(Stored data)

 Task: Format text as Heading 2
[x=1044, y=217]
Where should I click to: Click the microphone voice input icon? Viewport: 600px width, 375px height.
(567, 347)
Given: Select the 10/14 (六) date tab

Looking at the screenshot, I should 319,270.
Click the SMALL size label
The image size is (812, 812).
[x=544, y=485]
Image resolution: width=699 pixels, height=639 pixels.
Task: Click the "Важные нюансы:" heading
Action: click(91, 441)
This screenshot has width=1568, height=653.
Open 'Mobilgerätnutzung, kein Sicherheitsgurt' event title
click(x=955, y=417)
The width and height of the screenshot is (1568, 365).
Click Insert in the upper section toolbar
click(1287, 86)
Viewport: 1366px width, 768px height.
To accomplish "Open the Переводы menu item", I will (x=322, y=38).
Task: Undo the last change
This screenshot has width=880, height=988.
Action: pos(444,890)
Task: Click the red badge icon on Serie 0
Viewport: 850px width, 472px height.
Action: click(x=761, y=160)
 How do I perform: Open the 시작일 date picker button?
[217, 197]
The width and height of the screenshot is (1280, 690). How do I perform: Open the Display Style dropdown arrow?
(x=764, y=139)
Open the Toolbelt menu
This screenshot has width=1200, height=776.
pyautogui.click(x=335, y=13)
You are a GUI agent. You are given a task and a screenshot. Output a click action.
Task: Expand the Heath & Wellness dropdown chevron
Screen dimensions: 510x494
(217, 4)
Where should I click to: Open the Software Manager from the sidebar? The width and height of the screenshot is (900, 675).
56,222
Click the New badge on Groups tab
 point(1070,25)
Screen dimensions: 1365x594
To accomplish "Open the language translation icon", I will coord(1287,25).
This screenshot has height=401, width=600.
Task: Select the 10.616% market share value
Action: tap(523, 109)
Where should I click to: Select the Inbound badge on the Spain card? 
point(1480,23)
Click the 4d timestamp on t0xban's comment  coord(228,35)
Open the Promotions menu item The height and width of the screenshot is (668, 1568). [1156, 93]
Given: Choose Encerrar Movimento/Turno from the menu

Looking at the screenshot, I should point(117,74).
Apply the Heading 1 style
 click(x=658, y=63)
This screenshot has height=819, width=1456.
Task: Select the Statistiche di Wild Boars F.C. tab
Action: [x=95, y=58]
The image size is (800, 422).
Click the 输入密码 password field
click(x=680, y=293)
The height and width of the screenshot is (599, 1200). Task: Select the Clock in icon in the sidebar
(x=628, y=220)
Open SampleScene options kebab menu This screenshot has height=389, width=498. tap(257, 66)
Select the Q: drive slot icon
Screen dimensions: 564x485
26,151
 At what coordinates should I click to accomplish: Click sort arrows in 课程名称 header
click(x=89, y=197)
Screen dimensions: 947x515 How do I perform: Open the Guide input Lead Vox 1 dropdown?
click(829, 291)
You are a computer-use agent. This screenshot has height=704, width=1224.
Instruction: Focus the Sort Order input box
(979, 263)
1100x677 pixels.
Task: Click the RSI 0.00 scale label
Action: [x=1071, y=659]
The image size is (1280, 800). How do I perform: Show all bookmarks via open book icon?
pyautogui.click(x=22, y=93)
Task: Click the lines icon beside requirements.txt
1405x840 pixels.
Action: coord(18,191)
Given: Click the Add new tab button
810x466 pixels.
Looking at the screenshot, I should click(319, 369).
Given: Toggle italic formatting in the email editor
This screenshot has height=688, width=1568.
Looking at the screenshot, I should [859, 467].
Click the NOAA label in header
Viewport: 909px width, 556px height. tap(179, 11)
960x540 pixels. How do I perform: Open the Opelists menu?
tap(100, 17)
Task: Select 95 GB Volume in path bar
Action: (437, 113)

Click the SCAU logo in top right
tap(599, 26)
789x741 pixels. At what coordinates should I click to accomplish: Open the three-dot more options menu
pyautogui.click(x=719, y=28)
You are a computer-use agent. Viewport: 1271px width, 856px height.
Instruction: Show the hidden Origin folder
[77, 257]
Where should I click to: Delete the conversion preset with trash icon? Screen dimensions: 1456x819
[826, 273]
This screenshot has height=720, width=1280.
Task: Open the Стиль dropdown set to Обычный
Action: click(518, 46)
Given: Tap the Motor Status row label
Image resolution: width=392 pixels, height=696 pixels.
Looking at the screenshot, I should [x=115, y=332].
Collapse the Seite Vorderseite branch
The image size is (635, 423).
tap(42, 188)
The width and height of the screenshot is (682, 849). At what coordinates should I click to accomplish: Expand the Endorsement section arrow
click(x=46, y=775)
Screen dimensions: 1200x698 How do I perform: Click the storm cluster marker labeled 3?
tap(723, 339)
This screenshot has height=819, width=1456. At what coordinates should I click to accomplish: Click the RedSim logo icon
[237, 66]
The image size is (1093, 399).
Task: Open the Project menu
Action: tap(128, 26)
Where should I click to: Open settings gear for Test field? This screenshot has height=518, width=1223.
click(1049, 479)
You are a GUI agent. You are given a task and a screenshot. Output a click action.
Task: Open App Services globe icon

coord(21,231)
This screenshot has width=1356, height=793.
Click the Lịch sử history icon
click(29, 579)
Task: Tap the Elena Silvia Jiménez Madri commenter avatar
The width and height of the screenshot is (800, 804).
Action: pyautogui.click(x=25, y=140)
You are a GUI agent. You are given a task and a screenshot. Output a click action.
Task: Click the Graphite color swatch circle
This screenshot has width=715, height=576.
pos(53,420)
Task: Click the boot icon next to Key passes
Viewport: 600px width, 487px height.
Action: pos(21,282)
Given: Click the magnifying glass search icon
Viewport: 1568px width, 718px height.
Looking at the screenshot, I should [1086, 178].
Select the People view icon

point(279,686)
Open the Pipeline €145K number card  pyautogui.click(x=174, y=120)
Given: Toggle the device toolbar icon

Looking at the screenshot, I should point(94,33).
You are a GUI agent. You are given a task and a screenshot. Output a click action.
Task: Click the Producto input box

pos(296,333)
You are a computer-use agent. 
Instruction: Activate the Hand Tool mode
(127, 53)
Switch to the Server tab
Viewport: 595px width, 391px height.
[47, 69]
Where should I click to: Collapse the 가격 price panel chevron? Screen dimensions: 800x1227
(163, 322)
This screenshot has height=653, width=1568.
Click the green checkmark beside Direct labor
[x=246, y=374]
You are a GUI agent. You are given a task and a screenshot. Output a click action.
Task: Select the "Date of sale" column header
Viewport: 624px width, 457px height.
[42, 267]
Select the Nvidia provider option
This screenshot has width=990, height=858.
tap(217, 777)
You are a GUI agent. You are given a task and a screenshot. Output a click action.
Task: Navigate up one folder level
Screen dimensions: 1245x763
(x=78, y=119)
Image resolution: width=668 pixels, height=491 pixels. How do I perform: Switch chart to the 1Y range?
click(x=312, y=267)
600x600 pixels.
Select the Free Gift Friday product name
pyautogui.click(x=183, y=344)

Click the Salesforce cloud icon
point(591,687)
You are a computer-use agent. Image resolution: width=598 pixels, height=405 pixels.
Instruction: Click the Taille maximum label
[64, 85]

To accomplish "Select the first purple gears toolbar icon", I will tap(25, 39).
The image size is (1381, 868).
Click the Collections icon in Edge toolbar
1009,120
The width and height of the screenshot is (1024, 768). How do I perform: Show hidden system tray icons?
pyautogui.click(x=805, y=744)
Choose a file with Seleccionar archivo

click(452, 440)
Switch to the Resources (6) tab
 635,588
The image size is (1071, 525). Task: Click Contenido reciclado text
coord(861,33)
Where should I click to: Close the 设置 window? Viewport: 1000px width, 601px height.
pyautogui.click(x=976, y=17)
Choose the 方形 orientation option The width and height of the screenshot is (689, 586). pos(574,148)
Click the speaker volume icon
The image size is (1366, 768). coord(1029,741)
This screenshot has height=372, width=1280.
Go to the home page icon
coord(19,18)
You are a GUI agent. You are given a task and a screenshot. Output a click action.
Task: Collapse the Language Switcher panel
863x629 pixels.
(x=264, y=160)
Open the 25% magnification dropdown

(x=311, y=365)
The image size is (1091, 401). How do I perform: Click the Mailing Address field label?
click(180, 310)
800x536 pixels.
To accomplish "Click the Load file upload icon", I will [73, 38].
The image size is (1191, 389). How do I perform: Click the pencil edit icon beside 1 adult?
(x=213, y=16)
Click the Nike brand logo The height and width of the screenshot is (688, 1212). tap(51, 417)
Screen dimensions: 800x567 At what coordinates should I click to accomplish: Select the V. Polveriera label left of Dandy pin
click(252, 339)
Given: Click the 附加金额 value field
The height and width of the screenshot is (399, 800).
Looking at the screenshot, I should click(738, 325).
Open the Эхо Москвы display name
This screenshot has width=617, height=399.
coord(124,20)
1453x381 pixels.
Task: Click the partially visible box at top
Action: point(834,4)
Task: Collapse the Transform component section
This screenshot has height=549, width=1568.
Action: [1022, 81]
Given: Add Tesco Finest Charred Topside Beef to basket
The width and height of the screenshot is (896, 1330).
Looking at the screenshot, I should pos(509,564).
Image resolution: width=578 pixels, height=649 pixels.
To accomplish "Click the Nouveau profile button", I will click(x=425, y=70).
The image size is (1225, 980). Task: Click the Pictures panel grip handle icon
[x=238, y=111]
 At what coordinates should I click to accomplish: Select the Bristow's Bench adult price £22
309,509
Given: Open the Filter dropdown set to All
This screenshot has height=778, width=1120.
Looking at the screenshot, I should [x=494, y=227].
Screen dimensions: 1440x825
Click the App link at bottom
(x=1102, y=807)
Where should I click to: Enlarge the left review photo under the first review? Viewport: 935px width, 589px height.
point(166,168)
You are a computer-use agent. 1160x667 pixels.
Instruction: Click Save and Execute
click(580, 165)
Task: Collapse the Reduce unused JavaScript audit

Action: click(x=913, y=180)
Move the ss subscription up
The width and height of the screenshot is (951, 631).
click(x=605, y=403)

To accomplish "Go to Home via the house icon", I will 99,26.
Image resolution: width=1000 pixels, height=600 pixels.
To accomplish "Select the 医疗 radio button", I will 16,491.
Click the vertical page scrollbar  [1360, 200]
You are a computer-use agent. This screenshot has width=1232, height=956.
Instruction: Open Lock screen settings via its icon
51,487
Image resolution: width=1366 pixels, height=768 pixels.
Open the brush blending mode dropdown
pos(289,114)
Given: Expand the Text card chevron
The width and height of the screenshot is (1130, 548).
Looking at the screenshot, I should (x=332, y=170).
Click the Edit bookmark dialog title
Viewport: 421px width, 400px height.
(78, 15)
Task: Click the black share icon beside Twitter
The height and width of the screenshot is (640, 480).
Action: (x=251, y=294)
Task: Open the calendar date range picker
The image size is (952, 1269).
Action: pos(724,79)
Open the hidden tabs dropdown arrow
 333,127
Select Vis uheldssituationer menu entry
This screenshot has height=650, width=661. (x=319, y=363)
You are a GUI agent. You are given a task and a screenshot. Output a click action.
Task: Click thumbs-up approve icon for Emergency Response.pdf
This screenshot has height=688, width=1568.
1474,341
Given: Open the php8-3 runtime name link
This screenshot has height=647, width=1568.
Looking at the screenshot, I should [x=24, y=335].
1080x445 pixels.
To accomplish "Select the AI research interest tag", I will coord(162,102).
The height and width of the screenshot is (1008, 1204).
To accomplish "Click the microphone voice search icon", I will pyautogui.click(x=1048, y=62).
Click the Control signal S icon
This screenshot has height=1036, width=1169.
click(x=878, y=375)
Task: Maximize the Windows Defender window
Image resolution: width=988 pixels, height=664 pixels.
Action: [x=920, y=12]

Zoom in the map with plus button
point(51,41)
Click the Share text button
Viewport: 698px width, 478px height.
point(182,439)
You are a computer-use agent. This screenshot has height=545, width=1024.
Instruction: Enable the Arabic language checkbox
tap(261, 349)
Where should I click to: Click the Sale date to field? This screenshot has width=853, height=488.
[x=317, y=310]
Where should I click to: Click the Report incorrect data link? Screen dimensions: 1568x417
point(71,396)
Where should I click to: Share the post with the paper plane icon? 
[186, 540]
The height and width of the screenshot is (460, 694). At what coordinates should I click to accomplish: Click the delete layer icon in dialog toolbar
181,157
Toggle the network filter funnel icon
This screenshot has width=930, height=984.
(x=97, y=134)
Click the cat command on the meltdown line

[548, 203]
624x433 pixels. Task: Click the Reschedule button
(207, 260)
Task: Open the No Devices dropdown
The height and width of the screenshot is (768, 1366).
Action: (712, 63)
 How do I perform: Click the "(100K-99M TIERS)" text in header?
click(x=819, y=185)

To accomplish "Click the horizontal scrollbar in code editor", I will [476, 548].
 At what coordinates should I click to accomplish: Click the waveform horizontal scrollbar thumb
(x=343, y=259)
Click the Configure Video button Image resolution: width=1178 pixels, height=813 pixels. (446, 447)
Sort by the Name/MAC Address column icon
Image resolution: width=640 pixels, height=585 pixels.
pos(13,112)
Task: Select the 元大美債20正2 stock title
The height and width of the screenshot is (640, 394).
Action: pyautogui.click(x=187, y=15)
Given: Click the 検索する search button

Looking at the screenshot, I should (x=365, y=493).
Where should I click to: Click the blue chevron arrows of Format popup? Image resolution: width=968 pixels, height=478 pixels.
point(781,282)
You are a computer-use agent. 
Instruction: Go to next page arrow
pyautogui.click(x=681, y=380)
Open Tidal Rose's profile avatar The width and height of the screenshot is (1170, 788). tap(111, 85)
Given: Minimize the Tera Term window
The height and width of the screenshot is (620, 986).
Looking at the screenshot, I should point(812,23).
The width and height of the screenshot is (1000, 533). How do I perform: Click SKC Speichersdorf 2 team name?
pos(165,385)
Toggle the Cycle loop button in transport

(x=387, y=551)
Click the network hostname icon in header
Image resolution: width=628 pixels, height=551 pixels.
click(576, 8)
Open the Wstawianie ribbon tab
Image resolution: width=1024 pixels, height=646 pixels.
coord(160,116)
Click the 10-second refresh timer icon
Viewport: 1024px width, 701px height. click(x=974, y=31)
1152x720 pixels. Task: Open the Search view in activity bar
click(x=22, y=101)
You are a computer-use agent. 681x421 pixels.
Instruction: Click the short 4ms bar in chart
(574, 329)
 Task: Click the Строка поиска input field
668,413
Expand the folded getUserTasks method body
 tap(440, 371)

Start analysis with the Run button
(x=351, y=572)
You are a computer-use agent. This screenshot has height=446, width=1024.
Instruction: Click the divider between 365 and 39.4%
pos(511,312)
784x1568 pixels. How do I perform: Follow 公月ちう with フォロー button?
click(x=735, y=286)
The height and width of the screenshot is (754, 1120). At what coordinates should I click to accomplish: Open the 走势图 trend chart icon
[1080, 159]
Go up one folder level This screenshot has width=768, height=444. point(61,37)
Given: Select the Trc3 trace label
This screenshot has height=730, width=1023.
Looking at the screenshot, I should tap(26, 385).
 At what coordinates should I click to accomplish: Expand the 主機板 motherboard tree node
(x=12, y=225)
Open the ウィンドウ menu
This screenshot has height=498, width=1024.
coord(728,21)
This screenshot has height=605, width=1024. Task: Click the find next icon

### Task prompt
All lines of the records above with the word "editor" in them are to be copied.

### Answer box
Given: Toggle italic formatting in the email editor
To accomplish "Click the horizontal scrollbar in code editor", I will [476, 548].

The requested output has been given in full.